1. An Early Day Motion in parliament:

"That this House notes that there are some 25,000 B&Bs and guest houses across the UK, with a combined direct turnover well in excess of £2 billion; stresses the important role that B&Bs play in rural and coastal areas, where they are often the only tourism accommodation and play a key function in supporting local livelihoods; urges all hon. Members to visit local B&Bs on 24 March 2018 for National B&B day; and calls on the Government to support B&Bs as an integral part of the UK’s tourism sector.

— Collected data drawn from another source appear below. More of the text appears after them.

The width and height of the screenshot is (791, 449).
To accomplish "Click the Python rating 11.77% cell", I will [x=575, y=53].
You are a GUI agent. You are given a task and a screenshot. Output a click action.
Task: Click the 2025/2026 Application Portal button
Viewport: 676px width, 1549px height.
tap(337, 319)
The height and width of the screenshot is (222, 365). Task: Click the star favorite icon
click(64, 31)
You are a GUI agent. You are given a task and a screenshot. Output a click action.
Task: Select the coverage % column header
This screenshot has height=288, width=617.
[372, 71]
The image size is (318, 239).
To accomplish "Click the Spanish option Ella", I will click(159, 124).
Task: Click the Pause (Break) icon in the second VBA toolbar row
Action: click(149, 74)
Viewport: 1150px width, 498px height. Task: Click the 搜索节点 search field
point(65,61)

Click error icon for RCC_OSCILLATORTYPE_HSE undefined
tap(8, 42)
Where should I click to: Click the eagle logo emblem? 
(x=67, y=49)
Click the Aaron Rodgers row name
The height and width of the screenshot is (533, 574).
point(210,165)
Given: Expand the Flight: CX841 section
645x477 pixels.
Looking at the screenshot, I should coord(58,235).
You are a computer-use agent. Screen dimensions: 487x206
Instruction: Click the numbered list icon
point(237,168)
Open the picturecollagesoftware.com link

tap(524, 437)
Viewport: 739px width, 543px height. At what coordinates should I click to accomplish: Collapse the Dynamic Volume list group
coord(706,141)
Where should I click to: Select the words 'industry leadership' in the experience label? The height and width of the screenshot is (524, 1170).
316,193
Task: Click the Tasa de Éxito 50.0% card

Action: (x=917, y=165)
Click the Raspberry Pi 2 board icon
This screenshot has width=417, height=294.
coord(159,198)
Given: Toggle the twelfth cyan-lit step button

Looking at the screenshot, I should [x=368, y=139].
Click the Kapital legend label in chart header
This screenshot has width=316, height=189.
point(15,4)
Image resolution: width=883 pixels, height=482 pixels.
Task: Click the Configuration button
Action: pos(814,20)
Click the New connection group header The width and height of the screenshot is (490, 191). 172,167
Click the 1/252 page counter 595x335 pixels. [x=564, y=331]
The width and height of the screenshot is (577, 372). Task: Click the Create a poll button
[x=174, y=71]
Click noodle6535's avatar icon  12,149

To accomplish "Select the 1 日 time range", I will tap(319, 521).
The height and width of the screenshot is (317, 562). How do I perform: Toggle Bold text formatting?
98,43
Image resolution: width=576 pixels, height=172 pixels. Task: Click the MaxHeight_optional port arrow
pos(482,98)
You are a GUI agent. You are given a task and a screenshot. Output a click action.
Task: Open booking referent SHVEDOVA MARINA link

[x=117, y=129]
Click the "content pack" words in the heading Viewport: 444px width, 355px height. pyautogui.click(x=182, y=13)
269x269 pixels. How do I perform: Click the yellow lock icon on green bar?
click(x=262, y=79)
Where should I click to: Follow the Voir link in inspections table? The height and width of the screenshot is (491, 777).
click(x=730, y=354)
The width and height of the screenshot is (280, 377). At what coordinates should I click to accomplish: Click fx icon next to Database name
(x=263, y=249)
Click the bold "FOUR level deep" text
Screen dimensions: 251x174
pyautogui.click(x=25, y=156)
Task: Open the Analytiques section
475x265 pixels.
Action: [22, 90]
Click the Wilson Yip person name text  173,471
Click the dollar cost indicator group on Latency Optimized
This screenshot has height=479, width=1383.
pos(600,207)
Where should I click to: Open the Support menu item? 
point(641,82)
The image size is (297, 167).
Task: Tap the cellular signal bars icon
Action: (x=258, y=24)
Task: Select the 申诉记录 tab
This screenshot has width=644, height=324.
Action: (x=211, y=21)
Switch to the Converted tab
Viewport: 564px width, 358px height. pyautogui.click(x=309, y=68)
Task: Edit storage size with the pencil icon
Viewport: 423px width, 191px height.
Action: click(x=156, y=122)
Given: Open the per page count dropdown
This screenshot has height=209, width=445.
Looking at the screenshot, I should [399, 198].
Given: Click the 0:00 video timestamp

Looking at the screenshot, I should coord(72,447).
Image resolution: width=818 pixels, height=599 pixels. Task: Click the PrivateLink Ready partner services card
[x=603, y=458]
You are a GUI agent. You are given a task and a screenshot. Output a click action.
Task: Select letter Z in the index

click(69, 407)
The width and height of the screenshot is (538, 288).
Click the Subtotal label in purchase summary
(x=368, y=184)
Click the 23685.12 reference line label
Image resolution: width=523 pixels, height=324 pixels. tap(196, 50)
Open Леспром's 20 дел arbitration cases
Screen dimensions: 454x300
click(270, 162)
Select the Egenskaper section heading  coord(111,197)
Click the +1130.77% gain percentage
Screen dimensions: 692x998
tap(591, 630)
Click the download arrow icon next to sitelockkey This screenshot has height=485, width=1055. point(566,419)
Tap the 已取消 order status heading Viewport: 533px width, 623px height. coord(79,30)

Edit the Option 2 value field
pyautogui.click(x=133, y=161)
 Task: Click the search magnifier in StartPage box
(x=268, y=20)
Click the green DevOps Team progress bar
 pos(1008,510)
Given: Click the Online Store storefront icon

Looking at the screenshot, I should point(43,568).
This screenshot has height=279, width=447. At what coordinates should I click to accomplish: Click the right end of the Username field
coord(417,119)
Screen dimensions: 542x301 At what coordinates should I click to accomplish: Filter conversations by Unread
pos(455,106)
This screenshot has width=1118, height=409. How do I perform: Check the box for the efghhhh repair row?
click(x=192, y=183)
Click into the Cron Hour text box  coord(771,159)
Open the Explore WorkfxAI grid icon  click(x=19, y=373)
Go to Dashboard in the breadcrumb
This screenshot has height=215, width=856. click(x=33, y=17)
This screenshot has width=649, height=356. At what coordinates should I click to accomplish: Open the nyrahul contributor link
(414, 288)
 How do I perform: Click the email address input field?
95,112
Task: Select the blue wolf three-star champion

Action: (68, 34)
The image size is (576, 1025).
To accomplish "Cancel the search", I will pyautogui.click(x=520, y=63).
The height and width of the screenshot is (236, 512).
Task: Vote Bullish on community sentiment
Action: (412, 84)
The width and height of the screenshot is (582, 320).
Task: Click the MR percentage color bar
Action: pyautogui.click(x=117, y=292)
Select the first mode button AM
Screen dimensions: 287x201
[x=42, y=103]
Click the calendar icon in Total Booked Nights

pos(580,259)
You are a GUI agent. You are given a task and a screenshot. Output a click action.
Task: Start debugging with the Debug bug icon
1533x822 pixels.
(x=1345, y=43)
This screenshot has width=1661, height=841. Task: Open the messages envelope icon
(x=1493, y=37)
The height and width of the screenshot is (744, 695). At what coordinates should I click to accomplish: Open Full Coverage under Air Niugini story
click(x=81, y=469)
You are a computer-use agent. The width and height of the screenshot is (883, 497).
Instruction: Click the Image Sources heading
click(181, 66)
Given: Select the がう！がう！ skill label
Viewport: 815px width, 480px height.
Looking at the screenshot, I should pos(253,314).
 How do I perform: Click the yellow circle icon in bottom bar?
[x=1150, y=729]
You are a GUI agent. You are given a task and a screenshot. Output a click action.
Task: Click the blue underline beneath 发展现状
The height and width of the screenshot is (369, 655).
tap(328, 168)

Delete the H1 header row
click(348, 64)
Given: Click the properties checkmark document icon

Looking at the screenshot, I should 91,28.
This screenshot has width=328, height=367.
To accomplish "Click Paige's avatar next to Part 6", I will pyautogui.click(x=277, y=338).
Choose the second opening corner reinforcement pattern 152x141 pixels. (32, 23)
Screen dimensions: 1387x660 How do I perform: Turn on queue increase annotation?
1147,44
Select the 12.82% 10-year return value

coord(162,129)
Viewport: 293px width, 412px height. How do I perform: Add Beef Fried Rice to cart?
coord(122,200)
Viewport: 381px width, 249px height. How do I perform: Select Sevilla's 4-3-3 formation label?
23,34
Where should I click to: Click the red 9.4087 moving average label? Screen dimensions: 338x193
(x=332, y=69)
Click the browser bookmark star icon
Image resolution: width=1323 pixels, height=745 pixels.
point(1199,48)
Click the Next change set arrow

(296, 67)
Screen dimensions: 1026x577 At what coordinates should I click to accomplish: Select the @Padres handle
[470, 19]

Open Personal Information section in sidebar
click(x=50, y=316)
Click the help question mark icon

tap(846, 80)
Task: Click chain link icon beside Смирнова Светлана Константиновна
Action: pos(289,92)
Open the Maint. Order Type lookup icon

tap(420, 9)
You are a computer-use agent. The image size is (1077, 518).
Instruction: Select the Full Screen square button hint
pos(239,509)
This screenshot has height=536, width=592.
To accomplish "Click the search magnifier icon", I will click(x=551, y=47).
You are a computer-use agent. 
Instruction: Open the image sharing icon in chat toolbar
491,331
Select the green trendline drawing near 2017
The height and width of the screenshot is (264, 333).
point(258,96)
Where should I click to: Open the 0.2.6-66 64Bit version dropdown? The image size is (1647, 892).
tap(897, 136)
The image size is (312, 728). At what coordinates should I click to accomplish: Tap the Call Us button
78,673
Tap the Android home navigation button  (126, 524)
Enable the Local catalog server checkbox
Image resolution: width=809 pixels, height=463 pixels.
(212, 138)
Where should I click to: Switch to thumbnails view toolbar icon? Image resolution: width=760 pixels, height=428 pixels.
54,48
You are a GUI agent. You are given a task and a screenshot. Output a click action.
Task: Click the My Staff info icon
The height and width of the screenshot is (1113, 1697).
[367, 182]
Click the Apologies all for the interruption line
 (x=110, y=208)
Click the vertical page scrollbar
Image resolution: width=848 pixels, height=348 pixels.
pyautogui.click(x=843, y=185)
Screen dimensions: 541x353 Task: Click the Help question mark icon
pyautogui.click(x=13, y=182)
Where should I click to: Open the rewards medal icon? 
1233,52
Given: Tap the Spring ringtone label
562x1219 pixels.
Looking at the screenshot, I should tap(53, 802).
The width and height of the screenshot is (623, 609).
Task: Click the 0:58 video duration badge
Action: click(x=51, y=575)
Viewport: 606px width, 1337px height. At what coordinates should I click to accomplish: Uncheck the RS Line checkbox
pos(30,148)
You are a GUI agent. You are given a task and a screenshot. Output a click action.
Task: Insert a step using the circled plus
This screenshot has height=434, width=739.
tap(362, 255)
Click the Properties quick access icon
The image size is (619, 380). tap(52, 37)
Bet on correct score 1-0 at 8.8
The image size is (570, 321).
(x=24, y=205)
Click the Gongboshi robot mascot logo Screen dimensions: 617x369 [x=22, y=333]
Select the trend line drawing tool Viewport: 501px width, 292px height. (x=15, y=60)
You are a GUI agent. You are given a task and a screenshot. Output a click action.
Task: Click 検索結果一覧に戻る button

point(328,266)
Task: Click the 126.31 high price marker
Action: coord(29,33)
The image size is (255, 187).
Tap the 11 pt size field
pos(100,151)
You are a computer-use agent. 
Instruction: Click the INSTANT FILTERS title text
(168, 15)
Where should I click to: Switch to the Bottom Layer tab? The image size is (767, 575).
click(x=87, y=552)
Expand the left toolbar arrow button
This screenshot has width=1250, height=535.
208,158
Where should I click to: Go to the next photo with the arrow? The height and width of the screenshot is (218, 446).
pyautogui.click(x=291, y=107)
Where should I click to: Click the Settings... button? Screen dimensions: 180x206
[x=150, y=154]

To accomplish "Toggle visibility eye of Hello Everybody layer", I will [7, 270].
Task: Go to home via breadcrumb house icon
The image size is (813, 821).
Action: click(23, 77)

2. Michael Ellis, the UK Tourism Minister, issuing a supporting statement:

“Millions of tourists from the UK and abroad get a great night’s sleep and a delicious breakfast every year, thanks to the hard work of these entrepreneurial small businesses up and down the country. These are businesses that create valuable jobs in their local communities and together contribute over £2bn to the UK economy each year. This day serves to highlight the vital role that B&Bs play in Britain’s cultural and economic life and I am delighted to support National B&B Day 2018.”

3. Lobbying and governmental support led to a number of UK MPs visiting B&Bs nationwide.

A promotional B&B Breakfast cookbook was released in celebration of the day, with proceeds going to the Family Holiday Association. The day itself was covered by a range of regional press, such as the Blackpool Gazette.

Independent accommodation booking software eviivo reported that in the week following National B&B Day 2018, their 6,600 UK B&B customers saw a year on year increase in forward bookings of 8%.

==National B&B Week 2019==
Due to the huge success of National B&B Day in 2018, the organisers extended the event, which ran from 18 – 24 March 2019, and renamed it to National B&B Week. Collaborating with The Family Holiday Association, 60 rooms were pledged to help provide holiday experiences to struggling families.